---------- DATASET

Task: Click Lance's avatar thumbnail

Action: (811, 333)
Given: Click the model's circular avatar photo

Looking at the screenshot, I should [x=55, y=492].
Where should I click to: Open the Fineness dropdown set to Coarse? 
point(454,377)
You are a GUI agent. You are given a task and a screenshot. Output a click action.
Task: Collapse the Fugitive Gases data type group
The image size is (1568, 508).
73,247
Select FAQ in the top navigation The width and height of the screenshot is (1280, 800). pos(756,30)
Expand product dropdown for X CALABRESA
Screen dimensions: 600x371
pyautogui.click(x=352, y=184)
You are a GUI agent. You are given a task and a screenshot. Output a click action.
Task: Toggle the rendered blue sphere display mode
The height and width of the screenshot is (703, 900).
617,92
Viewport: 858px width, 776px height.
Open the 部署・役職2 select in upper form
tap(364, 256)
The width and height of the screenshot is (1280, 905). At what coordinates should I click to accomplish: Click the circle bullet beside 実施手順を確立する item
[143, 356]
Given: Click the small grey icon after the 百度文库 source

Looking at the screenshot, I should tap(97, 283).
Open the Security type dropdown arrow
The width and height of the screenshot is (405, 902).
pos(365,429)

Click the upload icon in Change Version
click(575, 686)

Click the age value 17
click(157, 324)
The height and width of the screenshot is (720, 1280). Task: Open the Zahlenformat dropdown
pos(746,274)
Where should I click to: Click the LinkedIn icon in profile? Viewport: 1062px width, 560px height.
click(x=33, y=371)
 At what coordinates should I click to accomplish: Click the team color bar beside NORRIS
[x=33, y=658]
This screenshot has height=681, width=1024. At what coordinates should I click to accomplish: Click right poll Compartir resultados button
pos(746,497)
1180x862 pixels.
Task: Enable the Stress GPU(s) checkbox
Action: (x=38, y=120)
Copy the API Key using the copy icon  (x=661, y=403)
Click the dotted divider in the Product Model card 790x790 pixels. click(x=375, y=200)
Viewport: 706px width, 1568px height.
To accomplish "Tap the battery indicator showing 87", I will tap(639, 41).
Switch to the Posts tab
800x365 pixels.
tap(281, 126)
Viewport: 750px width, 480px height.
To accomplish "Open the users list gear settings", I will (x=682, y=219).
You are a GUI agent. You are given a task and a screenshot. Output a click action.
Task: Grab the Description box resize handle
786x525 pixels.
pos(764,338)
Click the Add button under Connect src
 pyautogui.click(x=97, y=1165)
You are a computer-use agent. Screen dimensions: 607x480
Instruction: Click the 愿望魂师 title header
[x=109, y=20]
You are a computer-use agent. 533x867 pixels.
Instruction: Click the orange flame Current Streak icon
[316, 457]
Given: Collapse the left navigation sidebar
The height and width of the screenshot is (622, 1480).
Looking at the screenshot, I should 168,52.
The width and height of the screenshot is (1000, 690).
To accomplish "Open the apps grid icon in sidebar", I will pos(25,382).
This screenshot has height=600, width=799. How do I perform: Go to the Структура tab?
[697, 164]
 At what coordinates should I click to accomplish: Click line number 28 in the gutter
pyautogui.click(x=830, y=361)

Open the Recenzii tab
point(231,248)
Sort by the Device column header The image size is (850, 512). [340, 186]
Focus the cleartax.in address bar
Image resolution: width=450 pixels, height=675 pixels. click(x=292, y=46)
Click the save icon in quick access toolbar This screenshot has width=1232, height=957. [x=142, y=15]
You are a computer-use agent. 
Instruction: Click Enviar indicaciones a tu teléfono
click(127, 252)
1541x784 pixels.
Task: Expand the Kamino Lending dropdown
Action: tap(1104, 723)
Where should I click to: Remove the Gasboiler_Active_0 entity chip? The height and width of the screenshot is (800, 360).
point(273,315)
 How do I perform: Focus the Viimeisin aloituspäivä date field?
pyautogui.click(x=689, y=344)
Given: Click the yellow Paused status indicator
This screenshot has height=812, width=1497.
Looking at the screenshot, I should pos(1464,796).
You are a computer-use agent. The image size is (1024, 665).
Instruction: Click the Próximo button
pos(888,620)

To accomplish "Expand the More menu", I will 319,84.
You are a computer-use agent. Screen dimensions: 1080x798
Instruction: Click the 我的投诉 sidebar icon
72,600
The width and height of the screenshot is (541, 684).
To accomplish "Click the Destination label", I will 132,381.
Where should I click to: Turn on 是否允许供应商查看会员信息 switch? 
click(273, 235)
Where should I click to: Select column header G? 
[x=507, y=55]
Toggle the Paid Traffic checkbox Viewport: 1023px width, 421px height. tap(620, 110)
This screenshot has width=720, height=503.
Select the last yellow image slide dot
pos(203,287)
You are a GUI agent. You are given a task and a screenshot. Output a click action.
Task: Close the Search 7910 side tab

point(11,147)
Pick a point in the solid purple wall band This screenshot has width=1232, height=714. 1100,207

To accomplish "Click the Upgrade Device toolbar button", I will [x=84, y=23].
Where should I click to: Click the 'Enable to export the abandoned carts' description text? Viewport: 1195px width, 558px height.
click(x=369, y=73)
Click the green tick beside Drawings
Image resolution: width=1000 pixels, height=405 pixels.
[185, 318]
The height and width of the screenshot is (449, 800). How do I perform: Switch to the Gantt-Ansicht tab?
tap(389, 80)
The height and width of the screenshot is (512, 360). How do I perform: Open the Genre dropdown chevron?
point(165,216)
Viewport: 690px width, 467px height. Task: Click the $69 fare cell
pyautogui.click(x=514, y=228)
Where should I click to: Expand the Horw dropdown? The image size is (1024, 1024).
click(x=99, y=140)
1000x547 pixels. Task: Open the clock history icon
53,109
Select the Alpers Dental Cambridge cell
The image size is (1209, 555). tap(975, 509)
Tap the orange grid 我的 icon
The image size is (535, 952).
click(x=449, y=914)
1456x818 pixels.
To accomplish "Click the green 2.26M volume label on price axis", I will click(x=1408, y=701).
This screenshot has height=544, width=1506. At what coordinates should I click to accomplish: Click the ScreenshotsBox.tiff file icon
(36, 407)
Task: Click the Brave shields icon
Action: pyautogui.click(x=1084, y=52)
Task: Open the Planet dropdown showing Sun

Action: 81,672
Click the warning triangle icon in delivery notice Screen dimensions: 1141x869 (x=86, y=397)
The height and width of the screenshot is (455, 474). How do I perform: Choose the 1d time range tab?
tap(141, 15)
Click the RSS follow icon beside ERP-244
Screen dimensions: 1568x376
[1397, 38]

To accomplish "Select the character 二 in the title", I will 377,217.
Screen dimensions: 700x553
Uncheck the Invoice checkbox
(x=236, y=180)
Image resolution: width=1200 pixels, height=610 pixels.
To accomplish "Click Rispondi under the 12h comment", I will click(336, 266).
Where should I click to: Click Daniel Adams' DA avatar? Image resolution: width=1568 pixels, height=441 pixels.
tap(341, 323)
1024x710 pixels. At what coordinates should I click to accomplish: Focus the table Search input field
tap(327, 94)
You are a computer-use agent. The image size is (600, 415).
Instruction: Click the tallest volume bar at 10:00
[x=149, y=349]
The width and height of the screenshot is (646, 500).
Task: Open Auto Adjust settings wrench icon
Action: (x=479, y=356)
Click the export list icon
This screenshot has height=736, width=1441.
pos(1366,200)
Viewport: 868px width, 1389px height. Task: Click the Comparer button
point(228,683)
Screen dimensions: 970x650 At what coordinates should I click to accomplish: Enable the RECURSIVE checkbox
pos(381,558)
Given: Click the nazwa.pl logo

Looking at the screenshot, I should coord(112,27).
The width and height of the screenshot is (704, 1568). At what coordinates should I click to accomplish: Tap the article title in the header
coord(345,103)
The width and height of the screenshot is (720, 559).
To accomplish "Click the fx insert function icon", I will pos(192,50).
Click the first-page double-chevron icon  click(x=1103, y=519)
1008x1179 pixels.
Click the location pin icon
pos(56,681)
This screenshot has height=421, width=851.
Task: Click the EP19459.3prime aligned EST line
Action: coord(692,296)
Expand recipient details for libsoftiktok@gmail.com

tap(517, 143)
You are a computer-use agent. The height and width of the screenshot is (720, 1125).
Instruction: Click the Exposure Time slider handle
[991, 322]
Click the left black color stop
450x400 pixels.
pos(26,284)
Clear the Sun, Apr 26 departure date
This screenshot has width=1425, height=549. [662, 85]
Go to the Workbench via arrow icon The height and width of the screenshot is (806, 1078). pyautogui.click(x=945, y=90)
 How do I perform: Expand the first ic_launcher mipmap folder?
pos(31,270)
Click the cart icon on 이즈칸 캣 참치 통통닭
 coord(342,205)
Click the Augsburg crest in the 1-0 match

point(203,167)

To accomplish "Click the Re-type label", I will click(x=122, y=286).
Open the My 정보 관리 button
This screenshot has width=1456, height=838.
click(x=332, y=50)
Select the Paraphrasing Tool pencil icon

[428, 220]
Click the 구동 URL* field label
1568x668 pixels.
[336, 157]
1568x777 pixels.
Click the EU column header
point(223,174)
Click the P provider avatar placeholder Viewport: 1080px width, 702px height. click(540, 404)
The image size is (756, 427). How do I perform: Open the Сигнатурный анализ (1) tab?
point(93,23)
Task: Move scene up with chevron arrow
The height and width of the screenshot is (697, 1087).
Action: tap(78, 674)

--------------------

**WHAT TO WORK ON**
Every line above from the line with "Instruction: Click the 我的投诉 sidebar icon" to the line with "Toggle the Paid", both included, must be reproduced exactly, and no other line may appear.

**TASK OUTPUT**
Instruction: Click the 我的投诉 sidebar icon
72,600
The width and height of the screenshot is (541, 684).
To accomplish "Click the Destination label", I will 132,381.
Where should I click to: Turn on 是否允许供应商查看会员信息 switch? 
click(273, 235)
Where should I click to: Select column header G? 
[x=507, y=55]
Toggle the Paid Traffic checkbox Viewport: 1023px width, 421px height. tap(620, 110)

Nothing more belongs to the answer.